_GOAL OF THE EXERCISE:_
Leaving out every image, restate all the records word for word.
*** ENTRIES SUPPLIED Section Begins ***
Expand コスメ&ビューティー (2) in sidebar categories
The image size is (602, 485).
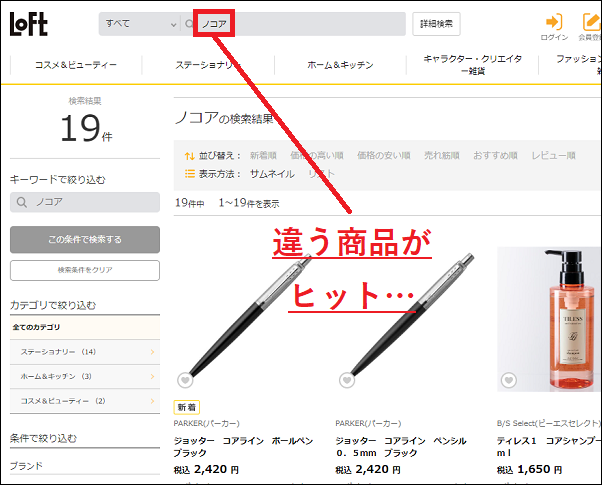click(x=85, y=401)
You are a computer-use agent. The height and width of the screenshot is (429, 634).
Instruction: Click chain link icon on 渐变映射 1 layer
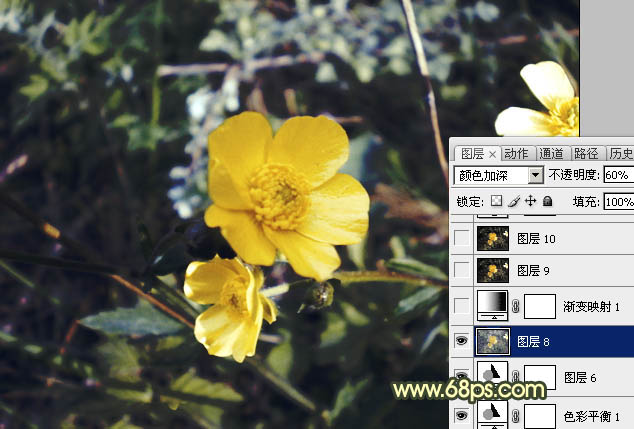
*** ENTRIES SUPPLIED Section Ends ***
_ANSWER SECTION:_
Expand コスメ&ビューティー (2) in sidebar categories
The image size is (602, 485).
click(x=85, y=401)
You are a computer-use agent. The height and width of the screenshot is (429, 634).
Instruction: Click chain link icon on 渐变映射 1 layer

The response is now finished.